• [Task brief]: Transcribe word for word the lines spanning the line with "1080x607 pixels." through the end of the records.

• [Input for this task]:
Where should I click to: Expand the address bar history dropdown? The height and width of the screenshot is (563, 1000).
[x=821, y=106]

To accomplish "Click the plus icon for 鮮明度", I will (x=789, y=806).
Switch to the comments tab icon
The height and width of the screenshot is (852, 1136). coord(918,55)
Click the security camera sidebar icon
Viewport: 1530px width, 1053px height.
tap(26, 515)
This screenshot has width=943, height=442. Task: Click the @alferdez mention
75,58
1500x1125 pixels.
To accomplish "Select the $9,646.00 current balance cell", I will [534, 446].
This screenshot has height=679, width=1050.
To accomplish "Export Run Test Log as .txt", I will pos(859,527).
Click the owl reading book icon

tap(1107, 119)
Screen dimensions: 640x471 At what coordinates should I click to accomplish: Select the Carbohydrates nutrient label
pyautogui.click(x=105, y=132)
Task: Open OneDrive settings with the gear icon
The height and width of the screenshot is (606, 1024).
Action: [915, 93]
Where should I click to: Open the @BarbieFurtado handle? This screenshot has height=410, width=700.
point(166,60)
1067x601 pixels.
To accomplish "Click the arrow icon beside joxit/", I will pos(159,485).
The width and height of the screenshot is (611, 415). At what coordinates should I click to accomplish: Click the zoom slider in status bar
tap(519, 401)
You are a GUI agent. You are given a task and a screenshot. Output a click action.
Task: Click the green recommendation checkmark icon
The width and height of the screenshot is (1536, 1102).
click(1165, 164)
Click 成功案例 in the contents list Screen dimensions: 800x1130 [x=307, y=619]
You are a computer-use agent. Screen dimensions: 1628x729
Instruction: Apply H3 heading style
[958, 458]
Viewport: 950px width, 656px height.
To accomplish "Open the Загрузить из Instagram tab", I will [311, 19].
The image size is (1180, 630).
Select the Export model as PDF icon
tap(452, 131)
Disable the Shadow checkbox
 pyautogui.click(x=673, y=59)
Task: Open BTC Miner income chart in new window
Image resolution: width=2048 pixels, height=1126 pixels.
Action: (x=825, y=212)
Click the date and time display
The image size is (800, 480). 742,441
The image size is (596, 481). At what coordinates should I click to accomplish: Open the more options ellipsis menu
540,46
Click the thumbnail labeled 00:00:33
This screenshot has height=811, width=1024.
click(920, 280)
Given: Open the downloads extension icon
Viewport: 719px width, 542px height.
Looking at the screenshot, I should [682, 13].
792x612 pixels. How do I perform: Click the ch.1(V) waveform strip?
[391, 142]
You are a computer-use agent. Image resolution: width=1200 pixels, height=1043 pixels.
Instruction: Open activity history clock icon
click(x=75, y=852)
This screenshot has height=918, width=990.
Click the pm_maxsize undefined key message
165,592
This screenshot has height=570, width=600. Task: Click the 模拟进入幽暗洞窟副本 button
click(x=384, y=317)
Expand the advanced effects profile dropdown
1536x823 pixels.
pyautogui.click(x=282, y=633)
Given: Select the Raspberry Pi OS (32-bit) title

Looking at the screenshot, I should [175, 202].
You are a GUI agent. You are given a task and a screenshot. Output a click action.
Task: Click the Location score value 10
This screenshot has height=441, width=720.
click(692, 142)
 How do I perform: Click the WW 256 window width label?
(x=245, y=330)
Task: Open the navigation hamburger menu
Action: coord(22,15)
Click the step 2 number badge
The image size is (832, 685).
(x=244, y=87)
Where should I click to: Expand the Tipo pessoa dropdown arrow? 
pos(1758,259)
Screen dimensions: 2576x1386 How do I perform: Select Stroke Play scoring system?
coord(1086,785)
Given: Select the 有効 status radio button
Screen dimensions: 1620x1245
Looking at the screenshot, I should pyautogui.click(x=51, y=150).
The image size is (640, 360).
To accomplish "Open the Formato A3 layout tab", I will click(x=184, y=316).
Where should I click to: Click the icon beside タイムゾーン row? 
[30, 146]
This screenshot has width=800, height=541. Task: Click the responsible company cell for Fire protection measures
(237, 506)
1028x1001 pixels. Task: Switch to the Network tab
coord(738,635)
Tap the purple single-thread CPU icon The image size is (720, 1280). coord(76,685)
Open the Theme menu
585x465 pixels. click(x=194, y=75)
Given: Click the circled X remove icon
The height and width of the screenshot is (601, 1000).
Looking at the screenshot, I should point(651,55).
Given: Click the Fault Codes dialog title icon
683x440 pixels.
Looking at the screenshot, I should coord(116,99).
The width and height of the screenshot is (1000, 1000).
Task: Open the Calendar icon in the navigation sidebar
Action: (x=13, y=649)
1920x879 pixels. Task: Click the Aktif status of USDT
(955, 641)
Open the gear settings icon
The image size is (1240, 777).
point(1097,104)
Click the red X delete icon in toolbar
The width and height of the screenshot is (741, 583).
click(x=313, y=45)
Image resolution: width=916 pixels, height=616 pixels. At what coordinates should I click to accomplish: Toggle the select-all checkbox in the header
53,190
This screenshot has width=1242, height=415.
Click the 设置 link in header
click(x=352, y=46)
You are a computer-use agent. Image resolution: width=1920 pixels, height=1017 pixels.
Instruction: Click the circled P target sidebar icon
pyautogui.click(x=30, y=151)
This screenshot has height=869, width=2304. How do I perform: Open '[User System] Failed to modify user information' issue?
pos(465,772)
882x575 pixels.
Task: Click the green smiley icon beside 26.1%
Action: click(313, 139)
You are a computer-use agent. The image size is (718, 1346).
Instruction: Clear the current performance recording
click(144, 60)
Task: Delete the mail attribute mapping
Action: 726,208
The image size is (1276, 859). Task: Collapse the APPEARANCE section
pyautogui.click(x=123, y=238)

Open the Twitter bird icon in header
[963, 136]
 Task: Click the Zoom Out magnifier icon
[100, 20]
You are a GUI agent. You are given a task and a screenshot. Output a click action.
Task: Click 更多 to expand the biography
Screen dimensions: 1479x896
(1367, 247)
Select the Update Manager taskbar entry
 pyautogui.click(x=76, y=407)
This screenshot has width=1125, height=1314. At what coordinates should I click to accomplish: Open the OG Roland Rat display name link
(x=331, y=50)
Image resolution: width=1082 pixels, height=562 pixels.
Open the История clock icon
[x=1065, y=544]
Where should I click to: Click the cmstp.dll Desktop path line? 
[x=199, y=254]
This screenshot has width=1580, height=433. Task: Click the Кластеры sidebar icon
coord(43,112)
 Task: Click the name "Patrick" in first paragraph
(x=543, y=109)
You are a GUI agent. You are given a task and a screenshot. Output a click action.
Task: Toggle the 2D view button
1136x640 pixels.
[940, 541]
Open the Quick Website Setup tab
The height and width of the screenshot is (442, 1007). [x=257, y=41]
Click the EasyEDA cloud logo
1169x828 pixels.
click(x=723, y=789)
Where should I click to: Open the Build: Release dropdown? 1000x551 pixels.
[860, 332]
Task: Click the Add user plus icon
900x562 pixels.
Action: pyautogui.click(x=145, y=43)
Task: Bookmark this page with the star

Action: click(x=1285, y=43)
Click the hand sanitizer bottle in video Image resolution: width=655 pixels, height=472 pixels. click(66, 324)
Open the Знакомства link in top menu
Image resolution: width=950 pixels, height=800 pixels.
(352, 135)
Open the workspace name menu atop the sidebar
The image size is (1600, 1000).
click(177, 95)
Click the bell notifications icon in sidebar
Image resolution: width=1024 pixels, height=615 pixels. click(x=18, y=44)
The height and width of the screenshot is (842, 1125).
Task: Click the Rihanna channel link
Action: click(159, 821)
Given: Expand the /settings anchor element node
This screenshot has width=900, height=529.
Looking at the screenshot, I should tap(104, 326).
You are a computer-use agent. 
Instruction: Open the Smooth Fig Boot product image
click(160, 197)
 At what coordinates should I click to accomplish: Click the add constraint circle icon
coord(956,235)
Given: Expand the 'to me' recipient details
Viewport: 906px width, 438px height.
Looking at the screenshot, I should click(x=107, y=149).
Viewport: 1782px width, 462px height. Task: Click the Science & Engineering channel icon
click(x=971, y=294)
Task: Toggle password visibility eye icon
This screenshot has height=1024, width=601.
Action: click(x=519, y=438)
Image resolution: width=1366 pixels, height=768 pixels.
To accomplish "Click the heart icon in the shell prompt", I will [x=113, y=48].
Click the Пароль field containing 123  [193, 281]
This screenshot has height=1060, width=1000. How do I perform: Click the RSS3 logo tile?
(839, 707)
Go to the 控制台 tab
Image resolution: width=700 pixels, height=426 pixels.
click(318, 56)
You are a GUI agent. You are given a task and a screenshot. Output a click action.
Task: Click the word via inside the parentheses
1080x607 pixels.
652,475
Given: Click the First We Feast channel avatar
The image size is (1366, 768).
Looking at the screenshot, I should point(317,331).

• [Response]:
1080x607 pixels.
652,475
Given: Click the First We Feast channel avatar
The image size is (1366, 768).
Looking at the screenshot, I should point(317,331).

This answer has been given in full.